I know this is a common refrain you've heard from me this year--I have felt rushed and overwhelmed by life. Work has been hectic and just the general craziness of life has made me feel as though I have little control over things. It leaves me drained and unsatisfied and on rocky terrain. In Anna Pavord's The Curious Gardener, one of the topics she takes up in her June chapter is "Slow Gardening". It resonated with me as I think what she says has a lot of validity.
"We live in an impatient age, used to quick results. Because people move around more than they used to, they don't plant things that won't immediately benefit them. This is a danger in gardens. It leads to layouts that, like instant takeaway food, are ultimately satisfying. The ingredients are limited and, after the initial gratification, there is no lingering sense of longer pleasures. But a holly tree, though slow, can give you that in spades."
She's writing, of course, about something specific, but it is something that can easily be broadened out to apply more generally to other aspects in life--even reading. The art of slowness? Slowing down? Yes! The 'slow' movement seems to have become popular when it comes to eating, so why not gardening, too? (Why not, for that matter for reading or other things that are rushed through in order to 'finish').

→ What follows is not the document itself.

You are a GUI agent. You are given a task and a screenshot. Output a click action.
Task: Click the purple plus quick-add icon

Pavord begins by telling the reader about how she flies down the A303 and so disrespectfully sees Stonehenge rise in the distance and then fades away in her rear-view mirror in just a matter of minutes. Somehow that seems entirely wrong. From there she segues into a description of Joseph Hooker's travels to the Antarctic and India and how he sent seeds back home, which of course took ages, and then compared how easily we buy our seeds these days from a garden center, rushed--in order to plant then--just one more thing to tick off a list of things to do. So it's only a hop skip and jump to slow food and then the idea of slow gardening.

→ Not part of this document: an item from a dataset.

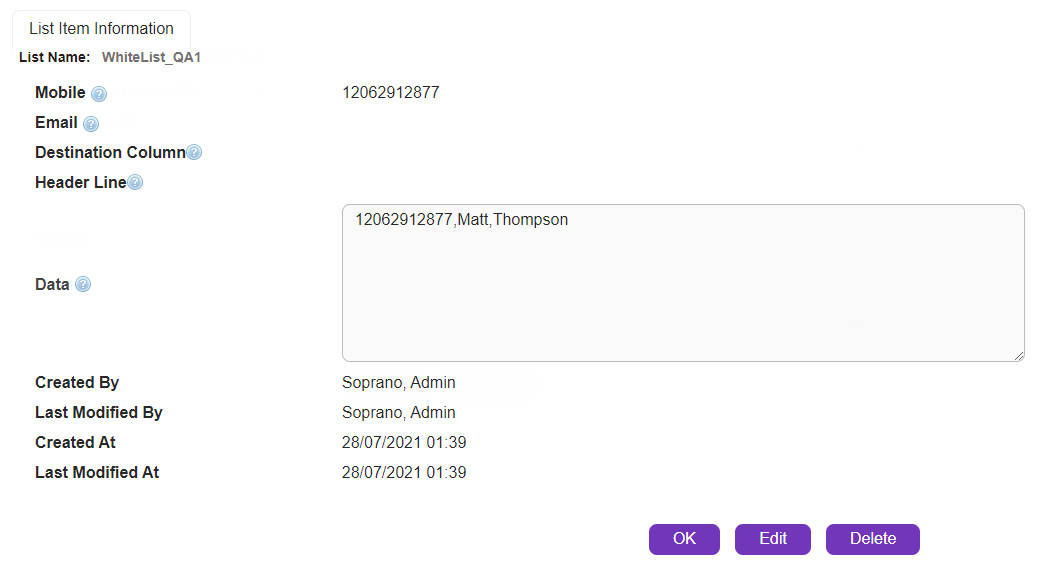The image size is (1058, 563).
Task: Click the mobile number 12062912877 value
Action: pos(390,93)
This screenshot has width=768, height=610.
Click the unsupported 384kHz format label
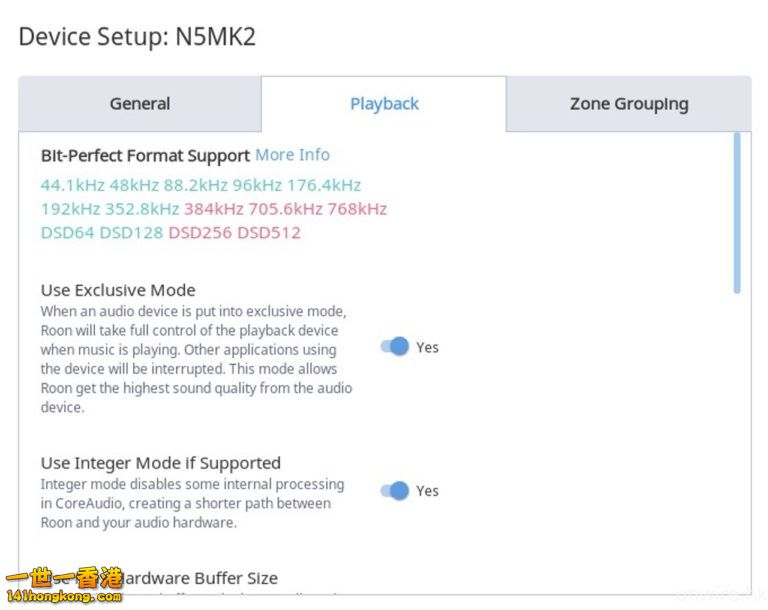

"If the mood now is instant, disposable, then our gardens can become places where the opposite things are going on. We should be planting slow, steady, sustaining things. In the garden at least, if in no other part of our lives, we can dream a future."
Like the holly tree she mentioned, it is like a thread to connect the before with the after. While it's taking its time there is nothing to stop planting your garden around it. This is entirely peripheral thinking, but she puts me in mind of Roger Deakin who was such a careful observer. I can see him taking life slowl and really Looking. While I am not more than an armchair gardener (and I have failed on my own planned planting--maybe I should think fall plants? Maybe there is some way to salvage my plans?), the idea of taking things slow, enjoying whatever I am doing, not rushing tasks--the pleasurable ones anyway, is something that I am taking away from this month's reading. If only I could be a less impatient person in general, though (especially with books and reading).
As usual Pavord moves from subject to subject--mooching about in her garden, a mini travel narrative about the Courson Fall Plant fair, dilemmas of clematis (which I have always thought was cool and would love to grow), roof gardens, etc.--in an always delightful manner. If you are going to armchair garden, Pavord certainly takes you on the rounds. I did pull one bit of useful trivia (maybe more than trivia, actual helpful advice), and you likely already know this but the longer the grass the faster it grows so her advice is to mow as regularly as you can.
I'm in the mood for a little hands on nature experience so if the weather cooperates (meaning no rain and not the excessive humidity that we have been having here of late) I plan on spending some time at my local botanical garden on the Fourth of July. I'm not a fan of picnics and barbecues or parties in general, but I'd like to see their birdhouse exhibit and spend some time relaxing in the marsh habitat, where it was so peaceful and quiet last time I visited.
Although I am trying to keep my reading under control and focus on my summer reading project and maybe finish a few languishing books, I'm keen to read more nature books. I am thoroughly enjoying Founding Gardeners (am past the halfway mark now--I had no idea that they bickered so much once the business of the Revolution passed and the forming of the American government was taking place--but then this is politics, so should I be surprised?) and have a few books in mind to queue up next. I'd like to read Roger Deakin's Wildwood: A Journey Through Trees and as a companion book, (thanks to Ms. Buried in Print for this reading suggestion) I've just added Theresa Kishkan's Mnemonic: A Book of Trees to my reading pile.
But I am going to work on being patient, and taking my time.